We all know that the Rankin/Bass cartoon adaptation of The Hobbit, while not quite as bad as their attempt at The Return of the King, was still a childish mess that fails utterly to communicate the dark and timeless themes of Tolkien’s original work, but it wasn’t the first such attempt. And, believe me, it was certainly not the worst.
All but unknown until just recently, the 1966 adaptation of The Hobbit resurfaced to the horror of Tolkienists everywhere. From what I can gather, it is the gruesome result of a horrifyingly successful attempt to blackmail Tolkien by threatening to unleash this and other planned abominations upon the world—successful because he payed up. It was made on a fiendishly small budget and took less than a month to finish, and this is farcically obvious in the finished product, which is under twelve minutes in length.
Despite what I’ve just said, the drawings are far from unpleasant to behold, being in fact quite beautiful, if a bit odd-looking. After a few seconds of opening credits, the cartoon begins with a beautiful establishing shot of Canterlot—I mean… the city of Dale:
The “animation” mostly consists of zooms, pans, and changes in the lighting of the various still images that make up the vast majority of the short film. Before you notice this, however, you’ll probably hear the voice of a yank narrating an incoherent perversion of Tolkien’s work. Again, it’s luckily not an unpleasant voice to listen to—particularly lucky as he’ll also be voicing all the characters.

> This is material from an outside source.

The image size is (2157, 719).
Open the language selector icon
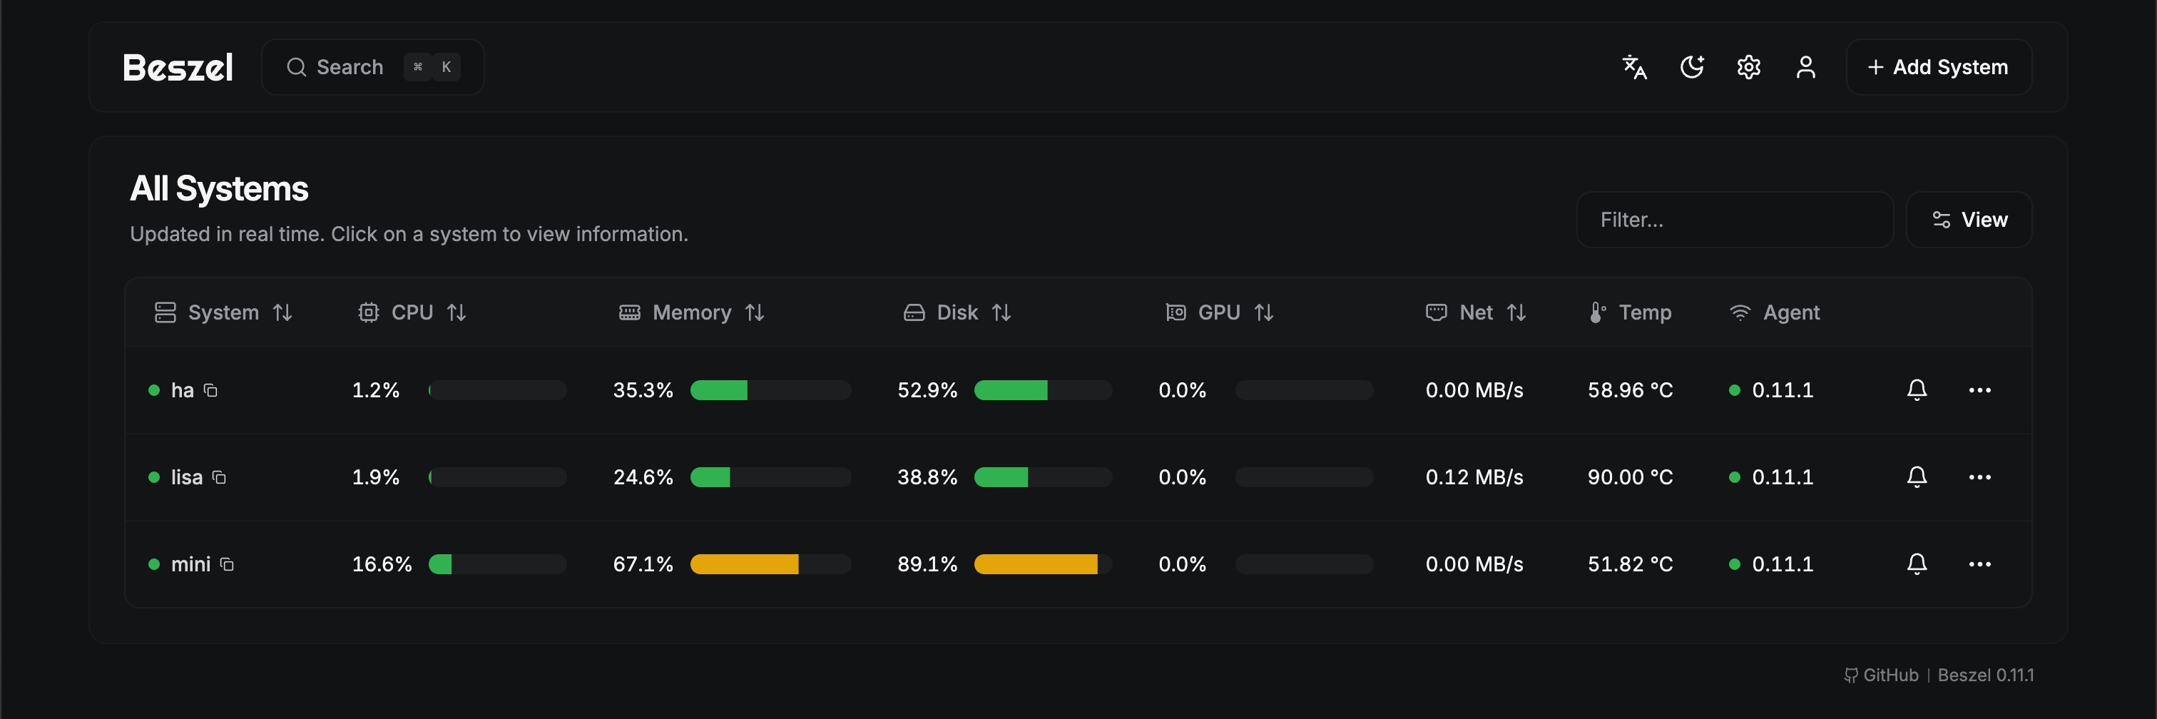[x=1634, y=67]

One must try not to become enraged at the way in which the story has virtually nothing to do with the book—Thorin’s not even a dwarf, for instance… Or maybe he is; even after watching this as many times as I have, I’ve still no idea what’s going on. That said, you’ll probably enjoy it more if you keep the greatness that is the book in mind throughout the twelve minutes of this cartoon.
One of the most grating things in the Rankin/Bass adaptation was that they kept mispronouncing Smaug’s name, calling him “smog” for some reason. Well, this one goes the whole hog and just calls him “Slag,” and somehow he manages to look less like Tolkien’s illustration than Rankin/Bass’ “Smog” does. In fact, they change almost all the names and terminology, probably in the interest of their insidious blackmail plot, including “Torin Oakenshield,” “Goloom,” and the “grablins” to name a few.
I don’t want to spoil much about this train-wreck of a cartoon, but if I were to compare it to anything, I’d have to go with a Pixar animated short called “Mr. Incredible and Pals.” Its animation is similar, as are many things about it, save that the Pixar equivalent was intended to be funny. Like “Mr Incredible and Pals,” this adaptation of The Hobbit adds their own “Mister Skipperdoo” of sorts, as though only to make things that much more ludicrous.
I can at least say, to the credit of the 1966 cartoon, however, that they had an Arkenstone, albeit one that looks more like the Crystal Heart from My Little Pony: Friendship is Magic (it was in a two-part episode called “The Crystal Empire,” which, ironically, was an homage—and a good one, at that—to Tolkien).
The 1966 adaptation of The Hobbit is an utter mess; it has almost nothing to do with the book, exhibits some of the cheapest (yet strangely beautiful) animation I’ve seen from that era, never falls short of spitting on one of my all-time favourite works of literature, and was created solely for the purpose of blackmailing my favourite author. In spite of all of this, I can’t help but love the sheer absurdity of the thing! It’s truly awful in so many ways, and yet this badness is what makes it so charming. Their so-called “map” of “Middle-Earth” always makes me laugh, as do so many other things about this twelve-minute cartoon. It is truly an adaptation that’s so-bad-it’s-good, and if you love Tolkien, this massive heap of Mûmak dung is always good for a laugh.